Extract each line of the records below that contains the string "height", and copy those lines in full.

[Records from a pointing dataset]

↓

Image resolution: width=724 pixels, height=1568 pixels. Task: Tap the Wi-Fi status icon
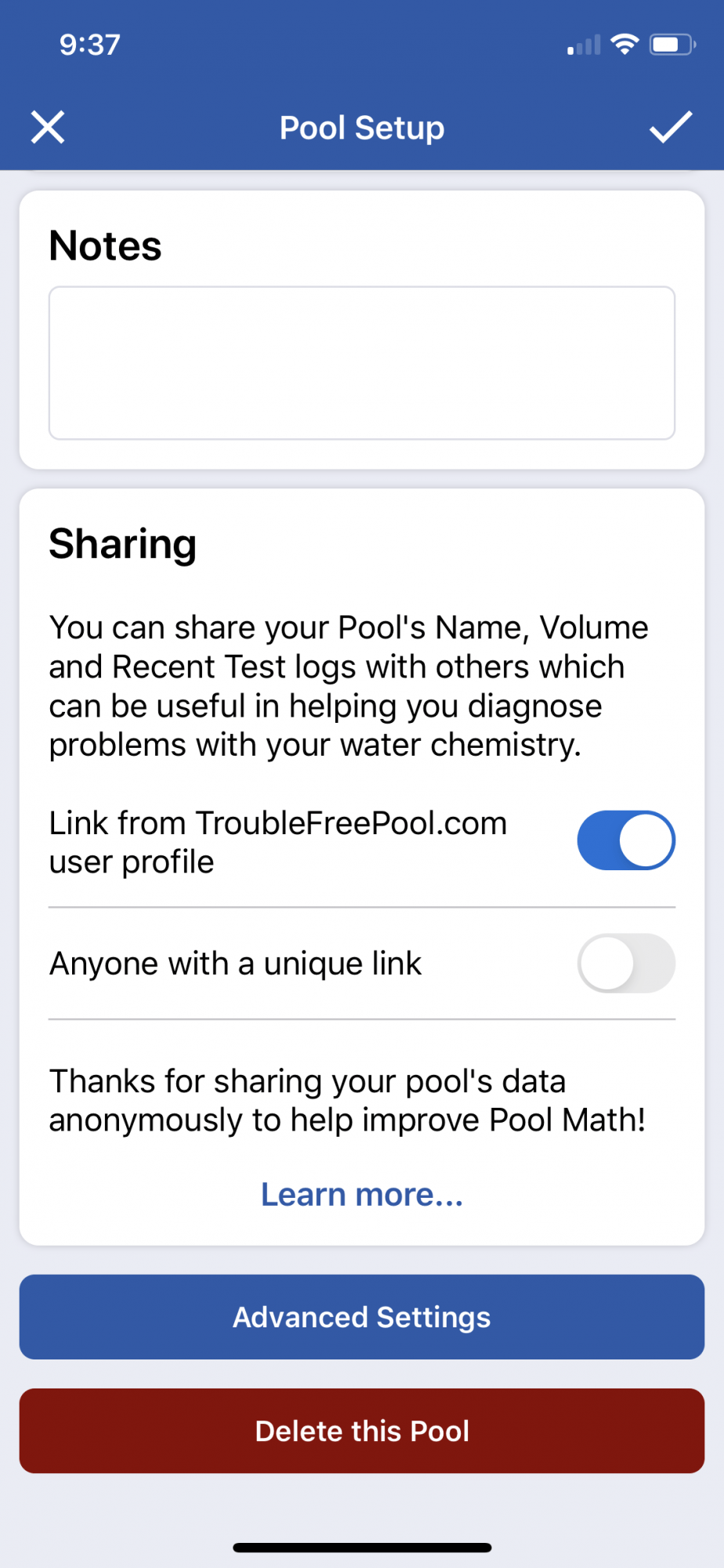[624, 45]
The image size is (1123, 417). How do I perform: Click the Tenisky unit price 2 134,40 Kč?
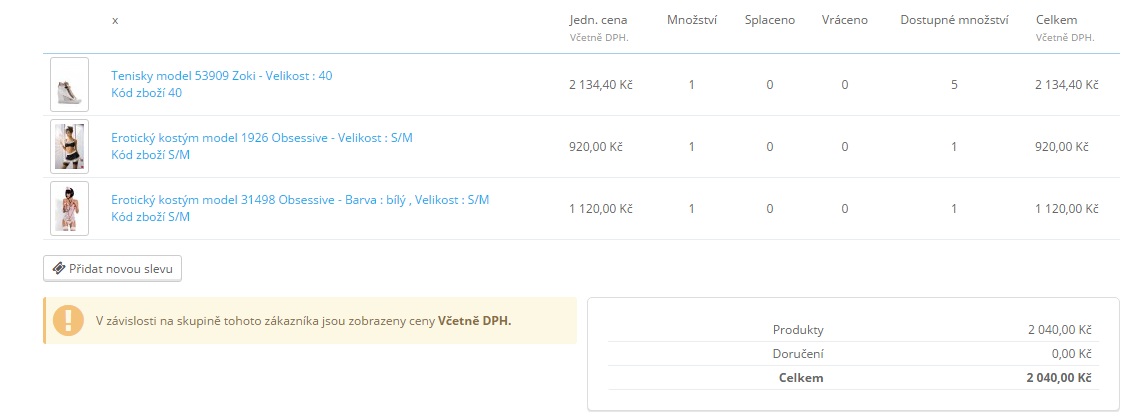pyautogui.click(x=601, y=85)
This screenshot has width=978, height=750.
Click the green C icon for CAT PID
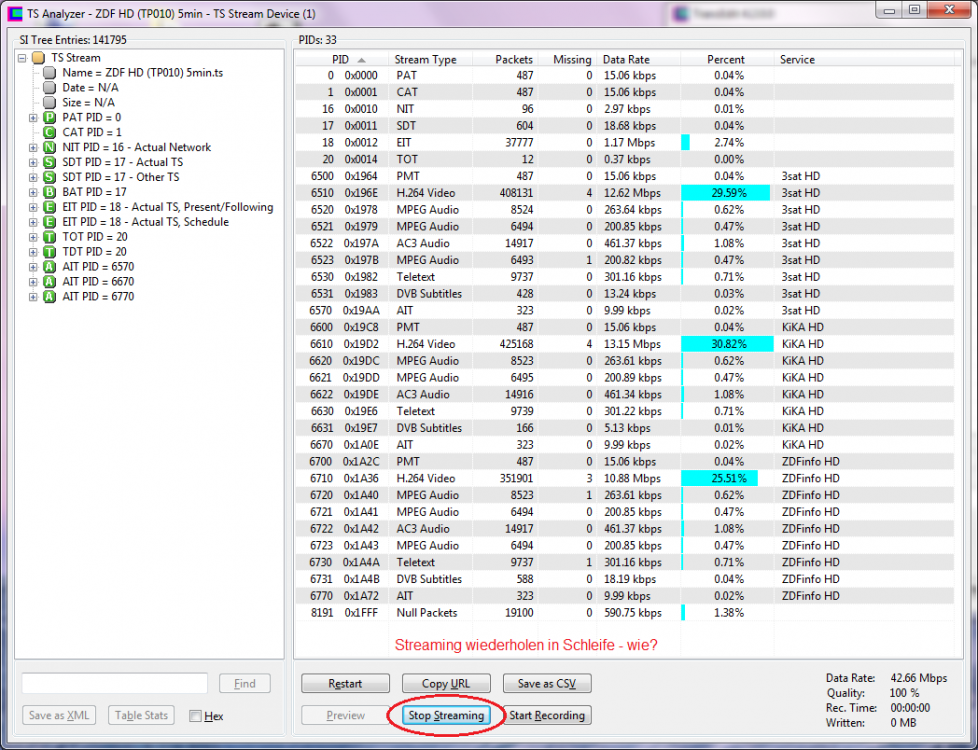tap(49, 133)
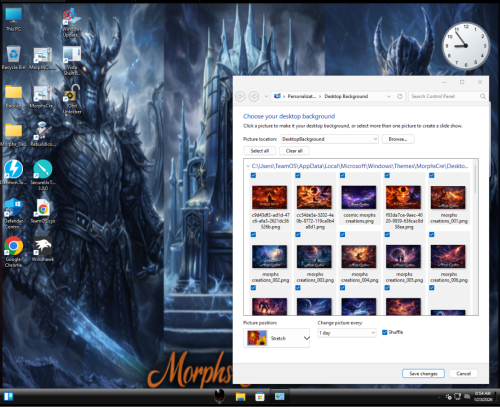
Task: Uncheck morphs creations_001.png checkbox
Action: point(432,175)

↑

→ Written response:
Image resolution: width=724 pixels, height=1568 pixels. Task: Tap the Wi-Fi status icon
This screenshot has width=978, height=750.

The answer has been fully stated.